Directors Responsibility Statement

As stipulated in Section 134(3)(c) and 134 (5) of the Companies Act 2013 your Directors confirm that a) in the preparation of the annual accounts, all the applicable accounting standards had been followed and there are no material departures from the same;

b) they had selected such accounting policies and applied them consistently and made judgments and estimates that are reasonable and prudent so as to give a true and fair view of the state of affairs of the company at the end of the financial year and of the profit of the company for that period;

c) they had taken proper and sufficient care for the maintenance of adequate accounting records in accordance with the provisions of this Act for safeguarding the assets of the company and for preventing and detecting fraud and other irregularities;

d) they had prepared the annual accounts on a going concern basis;

e) they had laid down internal financial controls to be followed by the company and that such internal financial controls are adequate and were operating effectively; and

f) they had devised proper systems to ensure compliance with the provisions of all applicable laws and that such systems were adequate and operating effectively.

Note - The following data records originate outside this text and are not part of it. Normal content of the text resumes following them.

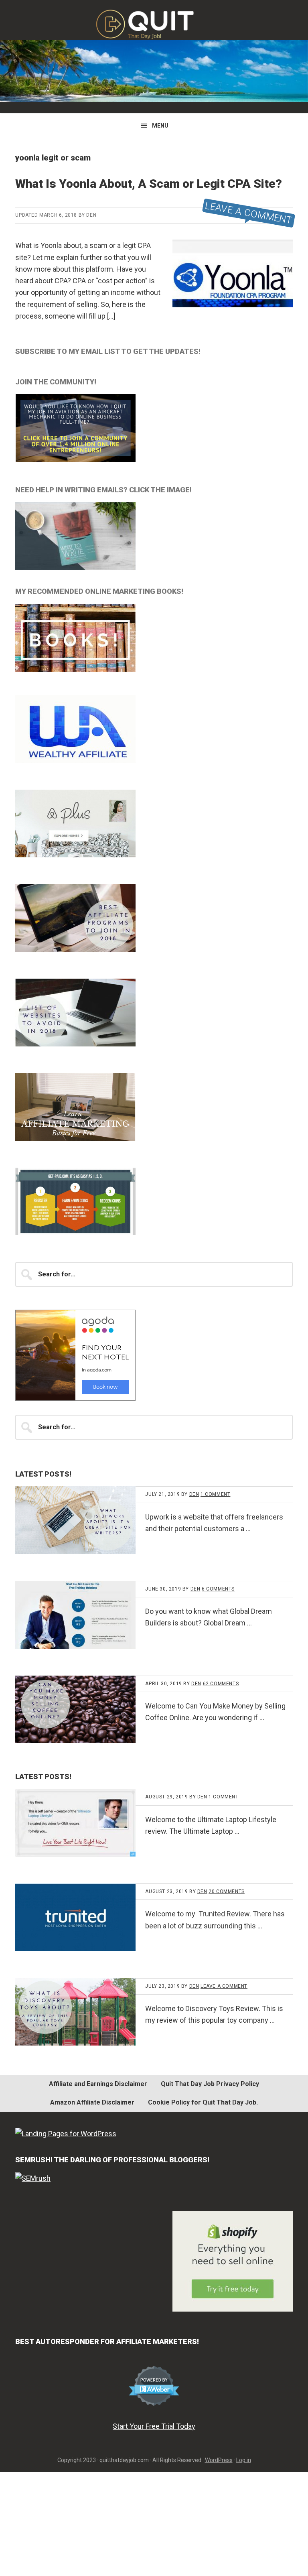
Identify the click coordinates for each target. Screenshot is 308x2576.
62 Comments (221, 1683)
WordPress (219, 2460)
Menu (160, 125)
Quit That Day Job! (154, 24)
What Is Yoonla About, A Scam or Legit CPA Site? (148, 184)
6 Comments (218, 1589)
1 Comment (215, 1494)
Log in (243, 2460)
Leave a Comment (248, 213)
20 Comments (227, 1891)
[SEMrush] (33, 2178)
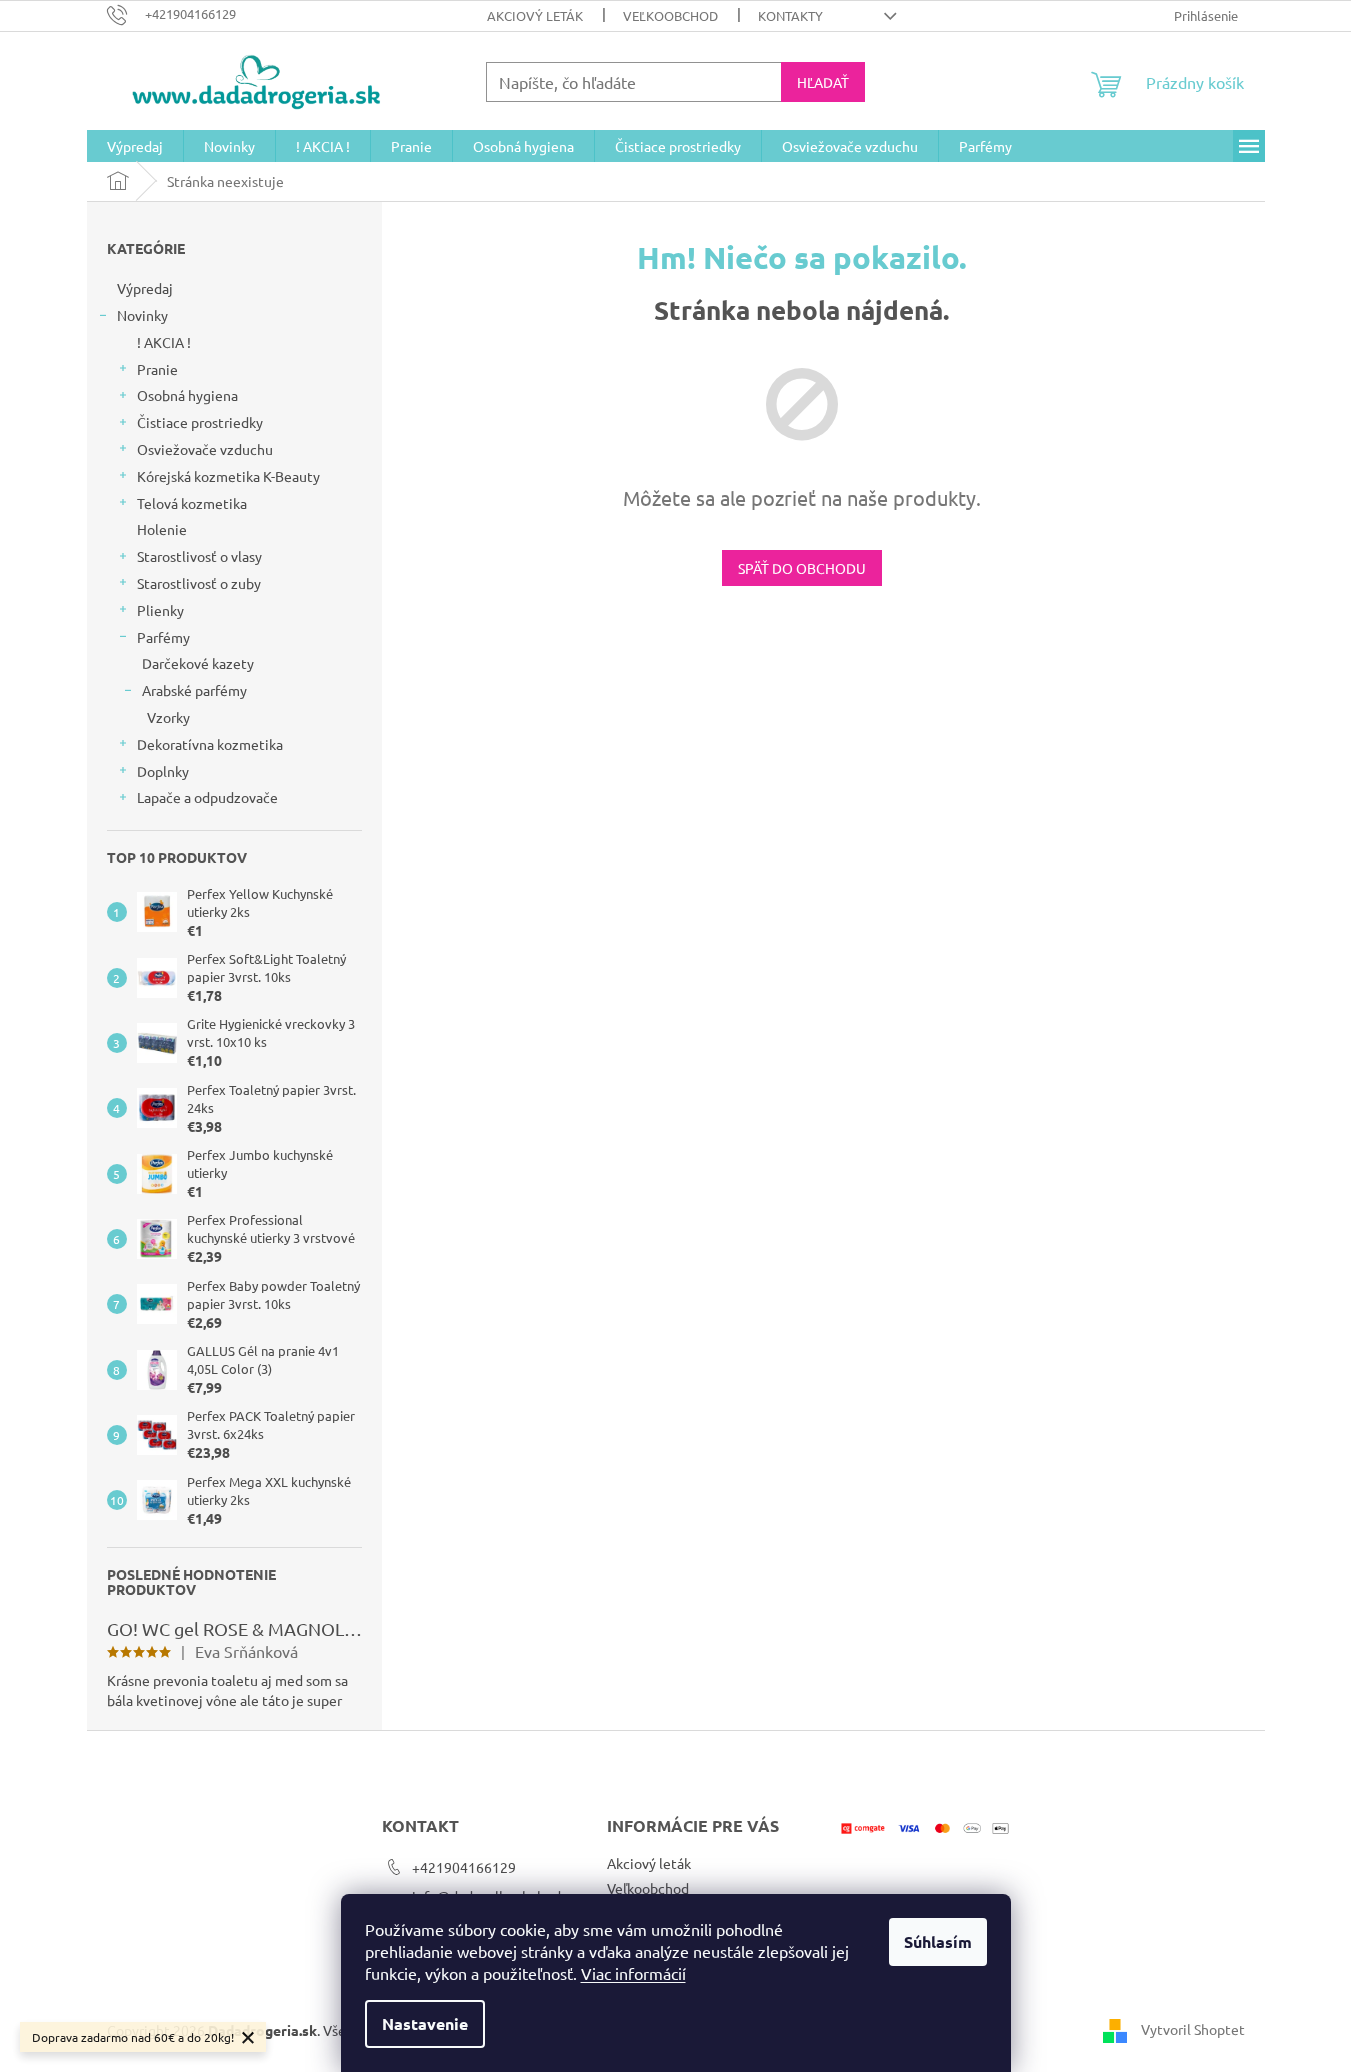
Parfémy (163, 637)
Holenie (162, 529)
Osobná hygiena (187, 395)
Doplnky (163, 771)
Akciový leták (535, 15)
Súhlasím (938, 1941)
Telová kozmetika (192, 503)
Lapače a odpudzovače (207, 797)
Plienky (160, 610)
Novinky (142, 315)
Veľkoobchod (670, 15)
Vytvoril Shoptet (1193, 2029)
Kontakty (790, 15)
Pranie (157, 369)
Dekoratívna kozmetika (210, 744)
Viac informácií (633, 1973)
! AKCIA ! (164, 342)
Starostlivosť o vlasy (199, 556)
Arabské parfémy (194, 690)
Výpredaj (145, 288)
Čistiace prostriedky (200, 422)
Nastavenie (425, 2023)
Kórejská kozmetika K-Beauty (228, 476)
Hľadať (823, 82)
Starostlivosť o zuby (199, 583)
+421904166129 (464, 1867)
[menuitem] (135, 146)
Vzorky (168, 717)
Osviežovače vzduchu (205, 449)
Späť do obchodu (802, 568)
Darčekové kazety (198, 663)
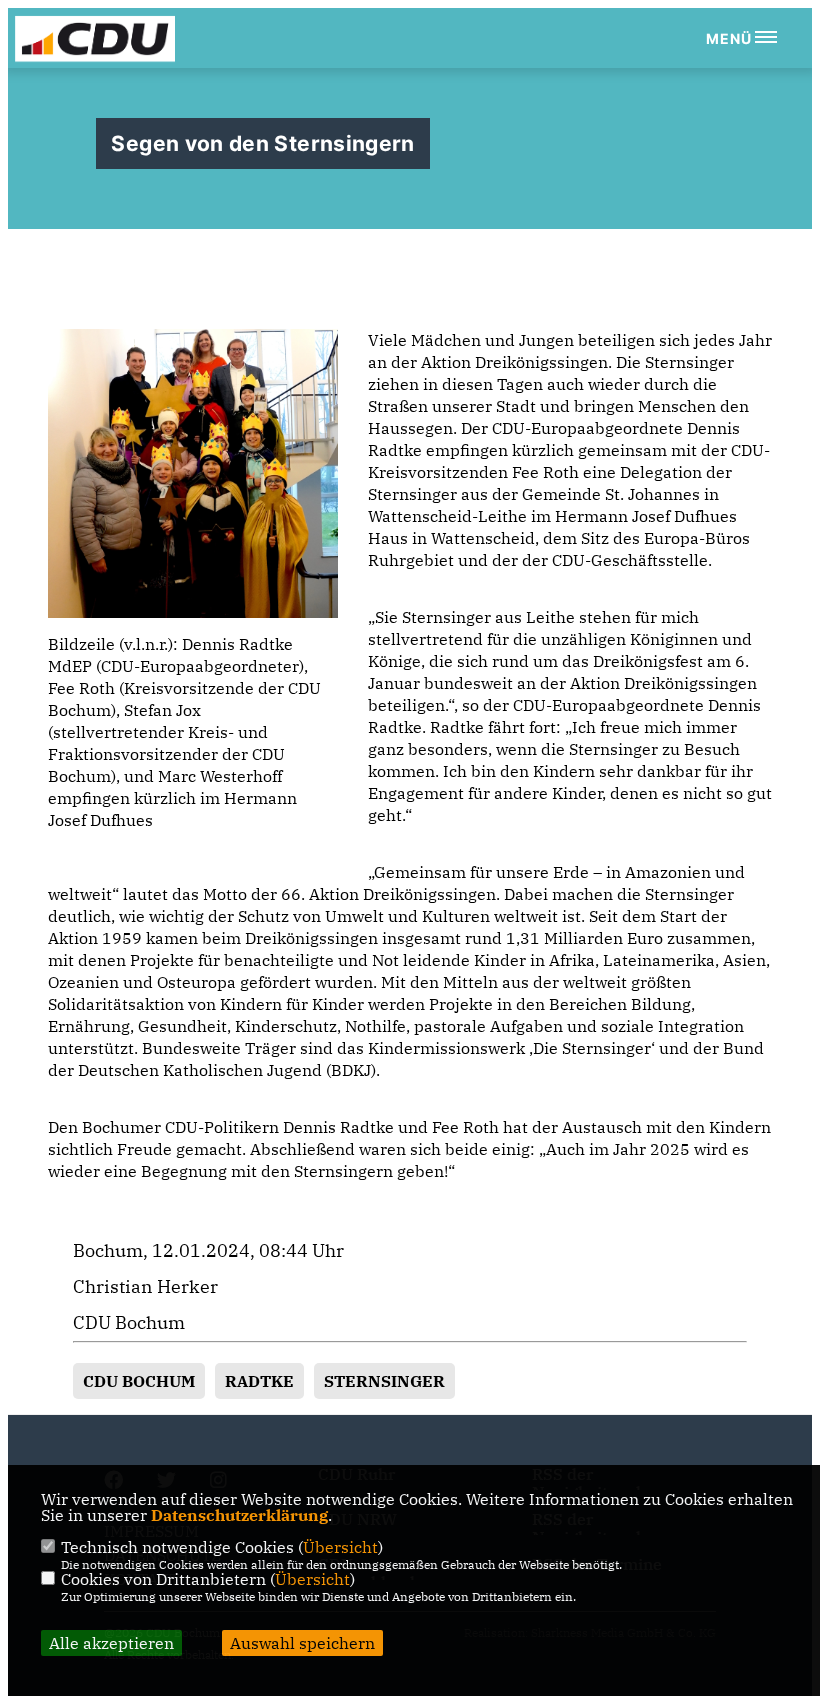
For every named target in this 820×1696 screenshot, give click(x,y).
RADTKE (259, 1381)
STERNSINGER (384, 1381)
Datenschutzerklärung (239, 1515)
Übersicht (340, 1547)
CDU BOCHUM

Business Responsibility Report

Pursuant to Regulation 34 (2)(f) SEBI (LODR) Regulations 2015 as amended the Business Responsibility Report has been prepared as prescribed and annexed to this Report as Annexure V and the same shall form part of this report.

Annual Return

Copy of the previous year Annual Return in the prescribed form is available at the weblink A copy of Annual Return for the financial year 2020-2021 will be placed on the website of the company after the conclusion of 37th AGM.

Auditors / Auditors Report

M/s P K Nagarajan & Co., Chartered Accountants Coimbatore was appointed as the Statutory Auditors of the company at the 33rd Annual General Meeting of the

Company for a period of five years and they shall hold office till the conclusion of 38th Annual General Meeting. The Auditors have confirmed their independence and eligibility under Section 141 of the Companies Act, 2013.

The Report given by M/s P K Nagarajan & Co., Auditors on the financial statements of the company for the financial year 2020-21 does not contain any qualification, reservation or adverse remark.

Secretarial Auditors and Secretarial Audit Report

The Company has complied with the applicable Secretarial Standards issued by the Institute of Company Secretaries of India.

The Board appointed M/s C Thirumurthy & Associates, Company Secretaries, Coimbatore as Secretarial Auditors to conduct Secretarial audit for the financial year 2020-2021. The Report of Secretarial Auditors is annexed to this report as Annexure VI.

The Report does not contain any qualification, reservation or adverse remark.

Internal Control Systems and their Adequacy

Details of internal control system and their adequacy are provided in the Management Discussion Analysis Report attached herewith.

Cost Audit

The Company has maintained cost records as specified by the Central Government under Section 148 of the Companies Act, 2013.

Sri M Nagarajan, Cost Accountant, Coimbatore was appointed as Cost Auditor to conduct audit of cost accounting records for the financial year 2020-21.

Industrial Relations

The relationship with employees continued to remain cordial throughout the year under review


Your Directors state that no disclosure or reporting is required in respect o the following items as there were no transaction on these items during the year under review:

a) Details relating to deposits covered under Chapter V of the Act.

b) Issue of equity shares with differential rights as to dividend, voting or otherwise

c) Issue of shares (including sweat equity shares) to employees of the company under any scheme No significant or material orders were passed by the Regulators or Courts or Tribunals which impact the going concern status and Companys operations in future.


Your Directors wish to place on record their appreciation for the continued support and co-operation by the Government Authorities, banks and other stakeholders Your Directors thank the cane growers who have supplied sugarcane to the factories and wish to place on record their appreciation of the contributions made by all the employees.